↓

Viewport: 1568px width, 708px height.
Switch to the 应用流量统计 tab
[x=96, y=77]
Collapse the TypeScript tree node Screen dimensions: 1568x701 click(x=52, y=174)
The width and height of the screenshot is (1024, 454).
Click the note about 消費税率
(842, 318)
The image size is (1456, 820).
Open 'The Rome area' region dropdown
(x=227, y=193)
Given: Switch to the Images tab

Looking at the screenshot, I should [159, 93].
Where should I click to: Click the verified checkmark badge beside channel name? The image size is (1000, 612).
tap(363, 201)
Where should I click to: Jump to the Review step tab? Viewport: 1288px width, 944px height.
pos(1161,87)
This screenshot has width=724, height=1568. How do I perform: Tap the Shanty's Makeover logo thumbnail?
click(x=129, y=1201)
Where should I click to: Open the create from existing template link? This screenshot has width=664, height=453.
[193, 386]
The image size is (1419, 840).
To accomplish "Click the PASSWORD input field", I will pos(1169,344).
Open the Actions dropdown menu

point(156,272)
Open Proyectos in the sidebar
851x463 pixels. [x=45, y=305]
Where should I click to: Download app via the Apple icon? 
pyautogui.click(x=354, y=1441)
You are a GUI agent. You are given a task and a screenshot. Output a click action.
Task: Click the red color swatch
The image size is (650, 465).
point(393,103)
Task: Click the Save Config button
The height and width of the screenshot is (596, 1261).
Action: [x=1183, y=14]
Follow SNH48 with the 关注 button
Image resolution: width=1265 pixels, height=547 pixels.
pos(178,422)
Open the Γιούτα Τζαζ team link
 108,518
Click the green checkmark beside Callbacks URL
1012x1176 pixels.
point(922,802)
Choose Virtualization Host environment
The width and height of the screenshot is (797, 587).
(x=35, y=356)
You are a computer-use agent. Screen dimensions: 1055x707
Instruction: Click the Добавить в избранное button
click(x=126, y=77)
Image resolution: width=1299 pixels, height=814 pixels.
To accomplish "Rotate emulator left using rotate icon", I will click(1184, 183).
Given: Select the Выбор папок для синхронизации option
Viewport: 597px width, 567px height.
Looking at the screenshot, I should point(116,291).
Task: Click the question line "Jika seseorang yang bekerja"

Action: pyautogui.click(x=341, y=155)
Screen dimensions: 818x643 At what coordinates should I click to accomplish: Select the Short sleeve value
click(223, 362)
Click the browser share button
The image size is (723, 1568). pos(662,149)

↑

◆ Exercise objective ◆
Each entry above must be printed exactly as written.

◆ Completed task ◆
Viewport: 1568px width, 708px height.
Switch to the 应用流量统计 tab
[x=96, y=77]
Collapse the TypeScript tree node Screen dimensions: 1568x701 click(x=52, y=174)
The width and height of the screenshot is (1024, 454).
Click the note about 消費税率
(842, 318)
The image size is (1456, 820).
Open 'The Rome area' region dropdown
(x=227, y=193)
Given: Switch to the Images tab

Looking at the screenshot, I should [159, 93].
Where should I click to: Click the verified checkmark badge beside channel name? The image size is (1000, 612).
tap(363, 201)
Where should I click to: Jump to the Review step tab? Viewport: 1288px width, 944px height.
pos(1161,87)
This screenshot has width=724, height=1568. How do I perform: Tap the Shanty's Makeover logo thumbnail?
click(x=129, y=1201)
Where should I click to: Open the create from existing template link? This screenshot has width=664, height=453.
[193, 386]
The image size is (1419, 840).
To accomplish "Click the PASSWORD input field", I will pos(1169,344).
Open the Actions dropdown menu

point(156,272)
Open Proyectos in the sidebar
851x463 pixels. [x=45, y=305]
Where should I click to: Download app via the Apple icon? 
pyautogui.click(x=354, y=1441)
You are a GUI agent. You are given a task and a screenshot. Output a click action.
Task: Click the red color swatch
The image size is (650, 465).
point(393,103)
Task: Click the Save Config button
The height and width of the screenshot is (596, 1261).
Action: [x=1183, y=14]
Follow SNH48 with the 关注 button
Image resolution: width=1265 pixels, height=547 pixels.
pos(178,422)
Open the Γιούτα Τζαζ team link
 108,518
Click the green checkmark beside Callbacks URL
1012x1176 pixels.
point(922,802)
Choose Virtualization Host environment
The width and height of the screenshot is (797, 587).
(x=35, y=356)
You are a computer-use agent. Screen dimensions: 1055x707
Instruction: Click the Добавить в избранное button
click(x=126, y=77)
Image resolution: width=1299 pixels, height=814 pixels.
To accomplish "Rotate emulator left using rotate icon", I will click(1184, 183).
Given: Select the Выбор папок для синхронизации option
Viewport: 597px width, 567px height.
Looking at the screenshot, I should point(116,291).
Task: Click the question line "Jika seseorang yang bekerja"

Action: pyautogui.click(x=341, y=155)
Screen dimensions: 818x643 At what coordinates should I click to accomplish: Select the Short sleeve value
click(223, 362)
Click the browser share button
The image size is (723, 1568). pos(662,149)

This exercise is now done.